● What is expected
From the line containing "Image resolution: width=1568" onward to the last line of the data below, copy each line exactly and add nothing.

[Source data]
────────────────

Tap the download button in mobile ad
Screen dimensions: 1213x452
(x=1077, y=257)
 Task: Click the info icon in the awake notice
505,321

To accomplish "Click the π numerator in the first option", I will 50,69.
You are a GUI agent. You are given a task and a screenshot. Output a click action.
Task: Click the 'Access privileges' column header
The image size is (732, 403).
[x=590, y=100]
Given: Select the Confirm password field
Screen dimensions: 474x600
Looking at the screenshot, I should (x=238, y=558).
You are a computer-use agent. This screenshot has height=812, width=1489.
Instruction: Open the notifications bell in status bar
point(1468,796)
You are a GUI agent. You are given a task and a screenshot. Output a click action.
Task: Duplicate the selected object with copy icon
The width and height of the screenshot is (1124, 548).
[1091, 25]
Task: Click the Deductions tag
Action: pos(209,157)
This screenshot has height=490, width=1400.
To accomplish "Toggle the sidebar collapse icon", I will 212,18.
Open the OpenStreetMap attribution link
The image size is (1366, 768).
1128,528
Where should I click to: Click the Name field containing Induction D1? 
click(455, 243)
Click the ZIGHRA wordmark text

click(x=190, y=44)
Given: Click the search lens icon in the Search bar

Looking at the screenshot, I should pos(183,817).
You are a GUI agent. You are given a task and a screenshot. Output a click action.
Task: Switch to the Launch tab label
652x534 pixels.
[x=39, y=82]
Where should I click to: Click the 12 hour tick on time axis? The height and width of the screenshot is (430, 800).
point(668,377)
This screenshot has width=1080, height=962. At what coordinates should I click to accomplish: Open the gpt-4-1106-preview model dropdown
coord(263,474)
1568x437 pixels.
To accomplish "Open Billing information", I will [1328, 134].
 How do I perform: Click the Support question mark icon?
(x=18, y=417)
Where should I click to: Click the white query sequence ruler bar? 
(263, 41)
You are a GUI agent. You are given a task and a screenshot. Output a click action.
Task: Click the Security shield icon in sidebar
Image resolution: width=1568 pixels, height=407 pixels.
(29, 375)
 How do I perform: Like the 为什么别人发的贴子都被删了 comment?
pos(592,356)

────────────────

● Solution to the problem
Image resolution: width=1568 pixels, height=407 pixels.
(29, 375)
 How do I perform: Like the 为什么别人发的贴子都被删了 comment?
pos(592,356)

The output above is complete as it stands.